── Provided data ──

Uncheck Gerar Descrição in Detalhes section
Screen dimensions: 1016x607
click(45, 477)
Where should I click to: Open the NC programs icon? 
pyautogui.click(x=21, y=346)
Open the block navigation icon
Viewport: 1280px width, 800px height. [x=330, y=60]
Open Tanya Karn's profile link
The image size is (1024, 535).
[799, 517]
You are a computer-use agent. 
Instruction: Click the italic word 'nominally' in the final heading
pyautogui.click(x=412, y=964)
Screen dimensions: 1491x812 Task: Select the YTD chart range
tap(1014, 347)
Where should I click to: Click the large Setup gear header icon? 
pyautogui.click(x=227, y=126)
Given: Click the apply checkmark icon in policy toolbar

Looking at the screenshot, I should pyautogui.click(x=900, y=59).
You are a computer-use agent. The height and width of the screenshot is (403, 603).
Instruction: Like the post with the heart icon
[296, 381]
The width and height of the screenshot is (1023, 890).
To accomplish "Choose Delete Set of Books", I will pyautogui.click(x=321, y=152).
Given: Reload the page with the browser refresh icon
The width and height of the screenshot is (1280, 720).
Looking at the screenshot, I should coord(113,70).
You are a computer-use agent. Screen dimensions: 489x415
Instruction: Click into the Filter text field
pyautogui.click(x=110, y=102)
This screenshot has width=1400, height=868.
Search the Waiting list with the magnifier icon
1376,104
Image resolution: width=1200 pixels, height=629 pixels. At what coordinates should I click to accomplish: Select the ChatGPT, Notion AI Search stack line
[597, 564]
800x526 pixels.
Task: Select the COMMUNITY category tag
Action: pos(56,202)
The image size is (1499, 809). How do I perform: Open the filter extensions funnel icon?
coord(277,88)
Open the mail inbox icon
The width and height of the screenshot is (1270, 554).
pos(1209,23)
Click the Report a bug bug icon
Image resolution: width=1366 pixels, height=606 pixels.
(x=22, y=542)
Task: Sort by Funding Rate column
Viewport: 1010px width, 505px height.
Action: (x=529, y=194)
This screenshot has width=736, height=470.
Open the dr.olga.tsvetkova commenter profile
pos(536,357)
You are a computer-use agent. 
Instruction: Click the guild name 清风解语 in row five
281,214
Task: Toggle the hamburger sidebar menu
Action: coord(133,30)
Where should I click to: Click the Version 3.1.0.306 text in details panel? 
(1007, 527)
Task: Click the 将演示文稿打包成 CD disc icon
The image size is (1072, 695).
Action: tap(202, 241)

───

● Exercise brief
Can you reproduce the stretch of the data above, from the line containing "You are a computer-use agent. Screen" through the line containing "Action: pos(56,202)", character for character?

● Result of the exercise
You are a computer-use agent. Screen dimensions: 489x415
Instruction: Click into the Filter text field
pyautogui.click(x=110, y=102)
This screenshot has width=1400, height=868.
Search the Waiting list with the magnifier icon
1376,104
Image resolution: width=1200 pixels, height=629 pixels. At what coordinates should I click to accomplish: Select the ChatGPT, Notion AI Search stack line
[597, 564]
800x526 pixels.
Task: Select the COMMUNITY category tag
Action: pos(56,202)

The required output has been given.